Please transcribe the following records in full, exactly as given.
**** Records supplied
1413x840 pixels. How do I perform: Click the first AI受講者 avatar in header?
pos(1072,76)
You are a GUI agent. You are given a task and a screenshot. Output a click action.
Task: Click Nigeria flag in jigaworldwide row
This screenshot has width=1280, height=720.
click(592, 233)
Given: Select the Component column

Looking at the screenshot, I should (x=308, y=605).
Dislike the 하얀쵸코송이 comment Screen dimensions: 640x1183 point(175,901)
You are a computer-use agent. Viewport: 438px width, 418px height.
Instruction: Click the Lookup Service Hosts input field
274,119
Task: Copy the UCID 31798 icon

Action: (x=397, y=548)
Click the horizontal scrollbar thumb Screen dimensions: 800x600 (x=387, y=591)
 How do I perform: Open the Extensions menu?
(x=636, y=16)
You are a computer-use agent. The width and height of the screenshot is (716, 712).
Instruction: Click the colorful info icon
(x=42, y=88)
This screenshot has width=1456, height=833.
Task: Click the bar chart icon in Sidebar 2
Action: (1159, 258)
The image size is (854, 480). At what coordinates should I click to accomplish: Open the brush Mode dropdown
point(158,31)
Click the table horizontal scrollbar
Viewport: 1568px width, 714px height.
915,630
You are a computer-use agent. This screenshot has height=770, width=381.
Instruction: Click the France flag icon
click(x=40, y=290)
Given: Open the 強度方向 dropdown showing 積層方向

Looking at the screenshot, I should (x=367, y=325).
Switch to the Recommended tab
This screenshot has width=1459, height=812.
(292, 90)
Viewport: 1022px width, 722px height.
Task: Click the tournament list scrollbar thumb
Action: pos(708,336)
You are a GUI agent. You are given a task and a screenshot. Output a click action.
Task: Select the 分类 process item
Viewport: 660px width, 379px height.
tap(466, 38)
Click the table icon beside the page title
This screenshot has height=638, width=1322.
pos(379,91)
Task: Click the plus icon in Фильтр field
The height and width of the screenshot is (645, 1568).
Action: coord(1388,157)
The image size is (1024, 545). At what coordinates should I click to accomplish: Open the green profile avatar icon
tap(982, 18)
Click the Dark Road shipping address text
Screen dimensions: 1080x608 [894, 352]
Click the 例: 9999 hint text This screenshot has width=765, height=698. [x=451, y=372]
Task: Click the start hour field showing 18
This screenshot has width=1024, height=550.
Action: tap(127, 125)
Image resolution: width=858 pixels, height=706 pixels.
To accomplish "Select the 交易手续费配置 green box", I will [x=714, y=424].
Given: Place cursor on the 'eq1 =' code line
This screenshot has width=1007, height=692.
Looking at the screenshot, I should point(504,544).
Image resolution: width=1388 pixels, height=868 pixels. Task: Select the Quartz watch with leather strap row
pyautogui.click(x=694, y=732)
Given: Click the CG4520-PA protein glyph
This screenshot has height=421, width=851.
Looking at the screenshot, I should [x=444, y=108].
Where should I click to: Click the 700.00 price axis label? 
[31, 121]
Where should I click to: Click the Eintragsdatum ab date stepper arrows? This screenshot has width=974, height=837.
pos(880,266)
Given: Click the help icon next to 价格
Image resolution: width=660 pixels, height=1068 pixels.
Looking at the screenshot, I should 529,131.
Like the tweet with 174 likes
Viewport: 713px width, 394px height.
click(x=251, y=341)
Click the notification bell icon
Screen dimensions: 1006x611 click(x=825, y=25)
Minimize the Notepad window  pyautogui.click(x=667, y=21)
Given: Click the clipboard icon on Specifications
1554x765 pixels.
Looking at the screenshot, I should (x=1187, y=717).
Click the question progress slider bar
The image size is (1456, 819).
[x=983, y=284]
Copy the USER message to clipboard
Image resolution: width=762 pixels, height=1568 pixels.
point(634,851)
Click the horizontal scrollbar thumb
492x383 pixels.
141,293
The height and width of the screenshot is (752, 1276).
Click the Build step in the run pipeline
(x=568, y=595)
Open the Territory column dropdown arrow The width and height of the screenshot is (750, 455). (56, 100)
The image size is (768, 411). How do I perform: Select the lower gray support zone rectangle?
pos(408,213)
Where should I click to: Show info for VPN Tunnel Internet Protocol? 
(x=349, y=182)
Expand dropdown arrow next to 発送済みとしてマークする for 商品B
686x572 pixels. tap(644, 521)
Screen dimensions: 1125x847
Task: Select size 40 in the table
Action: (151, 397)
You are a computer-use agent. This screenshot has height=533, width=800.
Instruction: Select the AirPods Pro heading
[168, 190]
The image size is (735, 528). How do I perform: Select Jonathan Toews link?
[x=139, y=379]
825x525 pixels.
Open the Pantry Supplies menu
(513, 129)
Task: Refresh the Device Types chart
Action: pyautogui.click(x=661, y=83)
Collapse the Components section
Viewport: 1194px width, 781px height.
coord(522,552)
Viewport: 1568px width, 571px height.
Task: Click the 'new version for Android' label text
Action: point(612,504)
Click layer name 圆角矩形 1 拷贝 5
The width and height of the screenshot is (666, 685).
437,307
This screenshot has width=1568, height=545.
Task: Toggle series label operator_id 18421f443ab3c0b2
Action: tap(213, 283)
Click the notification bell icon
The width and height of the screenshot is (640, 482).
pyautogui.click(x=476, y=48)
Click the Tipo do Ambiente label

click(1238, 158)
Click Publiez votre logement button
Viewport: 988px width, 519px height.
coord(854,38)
********
## [Written answer]
1413x840 pixels. How do I perform: Click the first AI受講者 avatar in header?
pos(1072,76)
You are a GUI agent. You are given a task and a screenshot. Output a click action.
Task: Click Nigeria flag in jigaworldwide row
This screenshot has width=1280, height=720.
click(592, 233)
Given: Select the Component column

Looking at the screenshot, I should (x=308, y=605).
Dislike the 하얀쵸코송이 comment Screen dimensions: 640x1183 point(175,901)
You are a computer-use agent. Viewport: 438px width, 418px height.
Instruction: Click the Lookup Service Hosts input field
274,119
Task: Copy the UCID 31798 icon

Action: (x=397, y=548)
Click the horizontal scrollbar thumb Screen dimensions: 800x600 (x=387, y=591)
 How do I perform: Open the Extensions menu?
(x=636, y=16)
You are a computer-use agent. The width and height of the screenshot is (716, 712).
Instruction: Click the colorful info icon
(x=42, y=88)
This screenshot has width=1456, height=833.
Task: Click the bar chart icon in Sidebar 2
Action: (1159, 258)
The image size is (854, 480). At what coordinates should I click to accomplish: Open the brush Mode dropdown
point(158,31)
Click the table horizontal scrollbar
Viewport: 1568px width, 714px height.
915,630
You are a computer-use agent. This screenshot has height=770, width=381.
Instruction: Click the France flag icon
click(x=40, y=290)
Given: Open the 強度方向 dropdown showing 積層方向

Looking at the screenshot, I should (x=367, y=325).
Switch to the Recommended tab
This screenshot has width=1459, height=812.
(292, 90)
Viewport: 1022px width, 722px height.
Task: Click the tournament list scrollbar thumb
Action: pos(708,336)
You are a GUI agent. You are given a task and a screenshot. Output a click action.
Task: Select the 分类 process item
Viewport: 660px width, 379px height.
tap(466, 38)
Click the table icon beside the page title
This screenshot has height=638, width=1322.
pos(379,91)
Task: Click the plus icon in Фильтр field
The height and width of the screenshot is (645, 1568).
Action: coord(1388,157)
The image size is (1024, 545). At what coordinates should I click to accomplish: Open the green profile avatar icon
tap(982, 18)
Click the Dark Road shipping address text
Screen dimensions: 1080x608 [894, 352]
Click the 例: 9999 hint text This screenshot has width=765, height=698. [x=451, y=372]
Task: Click the start hour field showing 18
This screenshot has width=1024, height=550.
Action: tap(127, 125)
Image resolution: width=858 pixels, height=706 pixels.
To accomplish "Select the 交易手续费配置 green box", I will [x=714, y=424].
Given: Place cursor on the 'eq1 =' code line
This screenshot has width=1007, height=692.
Looking at the screenshot, I should point(504,544).
Image resolution: width=1388 pixels, height=868 pixels. Task: Select the Quartz watch with leather strap row
pyautogui.click(x=694, y=732)
Given: Click the CG4520-PA protein glyph
This screenshot has height=421, width=851.
Looking at the screenshot, I should [x=444, y=108].
Where should I click to: Click the 700.00 price axis label? 
[31, 121]
Where should I click to: Click the Eintragsdatum ab date stepper arrows? This screenshot has width=974, height=837.
pos(880,266)
Given: Click the help icon next to 价格
Image resolution: width=660 pixels, height=1068 pixels.
Looking at the screenshot, I should 529,131.
Like the tweet with 174 likes
Viewport: 713px width, 394px height.
click(x=251, y=341)
Click the notification bell icon
Screen dimensions: 1006x611 click(x=825, y=25)
Minimize the Notepad window  pyautogui.click(x=667, y=21)
Given: Click the clipboard icon on Specifications
1554x765 pixels.
Looking at the screenshot, I should (x=1187, y=717).
Click the question progress slider bar
The image size is (1456, 819).
[x=983, y=284]
Copy the USER message to clipboard
Image resolution: width=762 pixels, height=1568 pixels.
point(634,851)
Click the horizontal scrollbar thumb
492x383 pixels.
141,293
The height and width of the screenshot is (752, 1276).
Click the Build step in the run pipeline
(x=568, y=595)
Open the Territory column dropdown arrow The width and height of the screenshot is (750, 455). (56, 100)
The image size is (768, 411). How do I perform: Select the lower gray support zone rectangle?
pos(408,213)
Where should I click to: Show info for VPN Tunnel Internet Protocol? 
(x=349, y=182)
Expand dropdown arrow next to 発送済みとしてマークする for 商品B
686x572 pixels. tap(644, 521)
Screen dimensions: 1125x847
Task: Select size 40 in the table
Action: (151, 397)
You are a computer-use agent. This screenshot has height=533, width=800.
Instruction: Select the AirPods Pro heading
[168, 190]
The image size is (735, 528). How do I perform: Select Jonathan Toews link?
[x=139, y=379]
825x525 pixels.
Open the Pantry Supplies menu
(513, 129)
Task: Refresh the Device Types chart
Action: pyautogui.click(x=661, y=83)
Collapse the Components section
Viewport: 1194px width, 781px height.
coord(522,552)
Viewport: 1568px width, 571px height.
Task: Click the 'new version for Android' label text
Action: point(612,504)
Click layer name 圆角矩形 1 拷贝 5
The width and height of the screenshot is (666, 685).
437,307
This screenshot has width=1568, height=545.
Task: Toggle series label operator_id 18421f443ab3c0b2
Action: tap(213, 283)
Click the notification bell icon
The width and height of the screenshot is (640, 482).
pyautogui.click(x=476, y=48)
Click the Tipo do Ambiente label

click(1238, 158)
Click Publiez votre logement button
Viewport: 988px width, 519px height.
coord(854,38)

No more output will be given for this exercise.